Information supplied Block Start

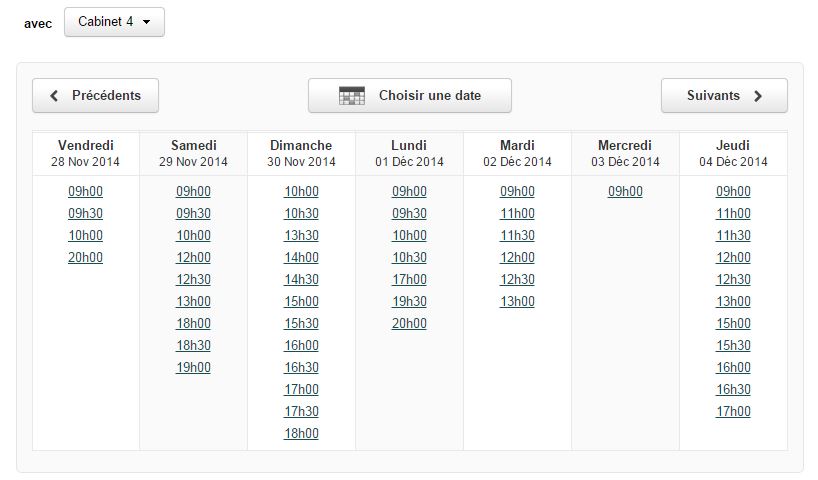Choose the 18h00 slot on Dimanche
Viewport: 818px width, 480px height.
[x=302, y=433]
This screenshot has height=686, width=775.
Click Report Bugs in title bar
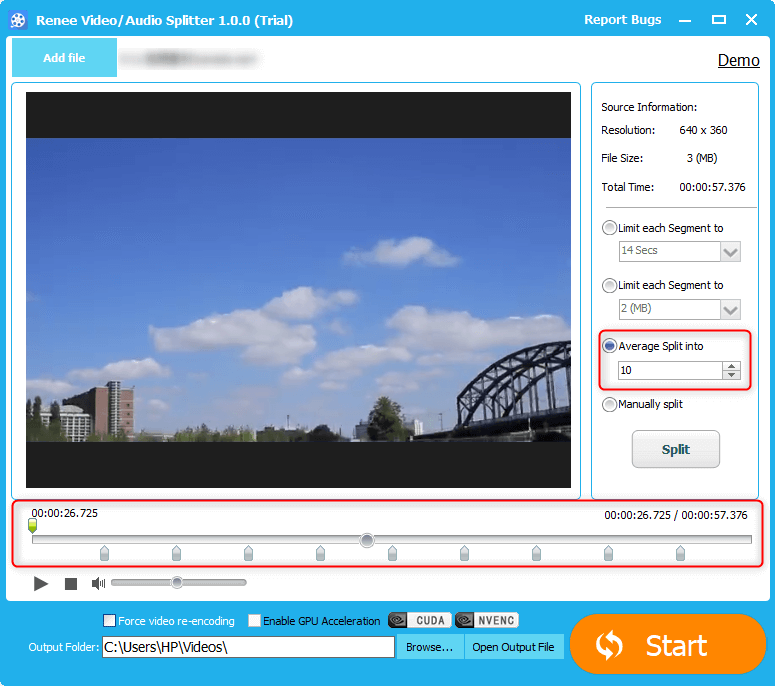click(624, 20)
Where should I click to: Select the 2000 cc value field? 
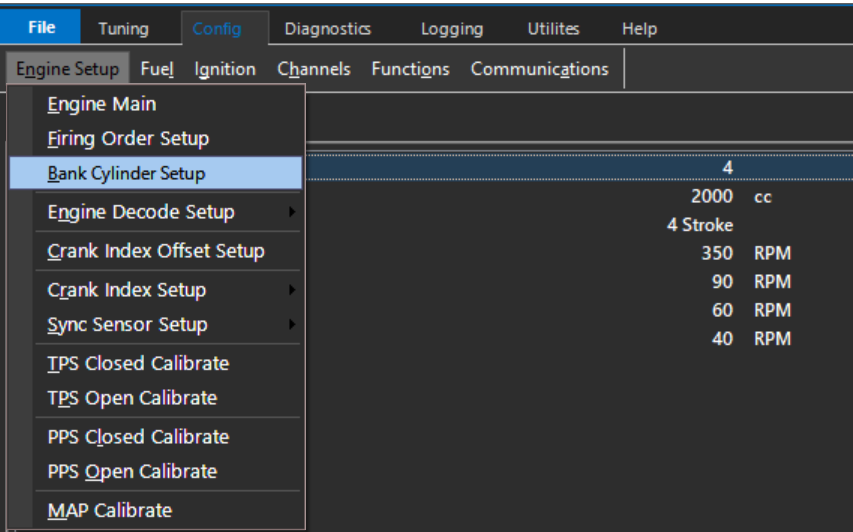712,197
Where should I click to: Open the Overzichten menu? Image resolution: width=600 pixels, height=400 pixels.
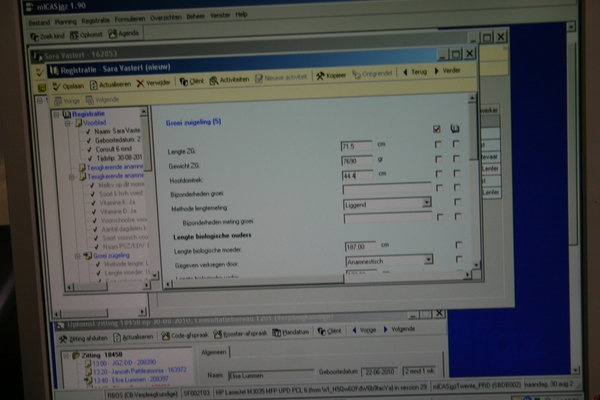pos(164,15)

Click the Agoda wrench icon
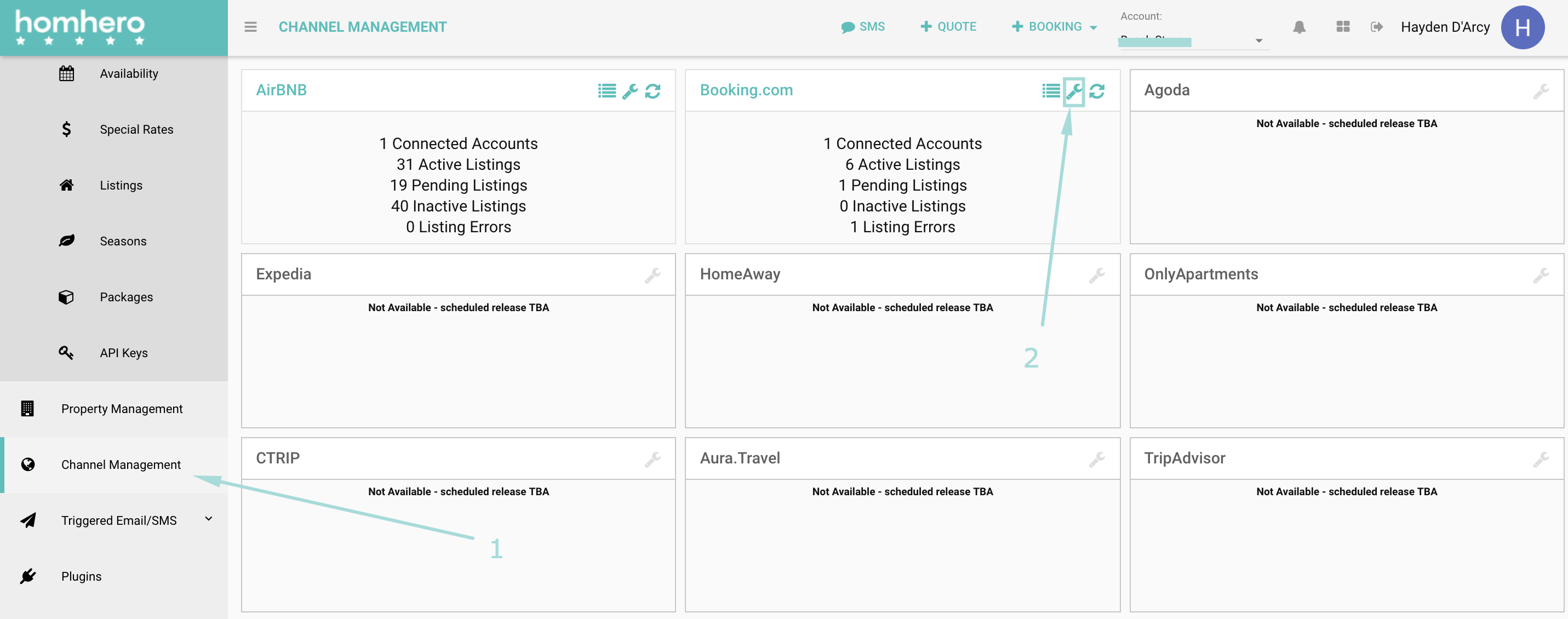[1541, 91]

Information supplied Block End

▶ [Task requirements]
Nothing but the lines from the one that contains "Click Report Bugs in title bar" through the last line of the records belongs in the answer, reproduced exactly, with no pictures.

▶ [Finished task]
Click Report Bugs in title bar
click(624, 20)
Where should I click to: Select the 2000 cc value field? 
712,197
Where should I click to: Open the Overzichten menu? Image resolution: width=600 pixels, height=400 pixels.
pos(164,15)

Click the Agoda wrench icon
[1541, 91]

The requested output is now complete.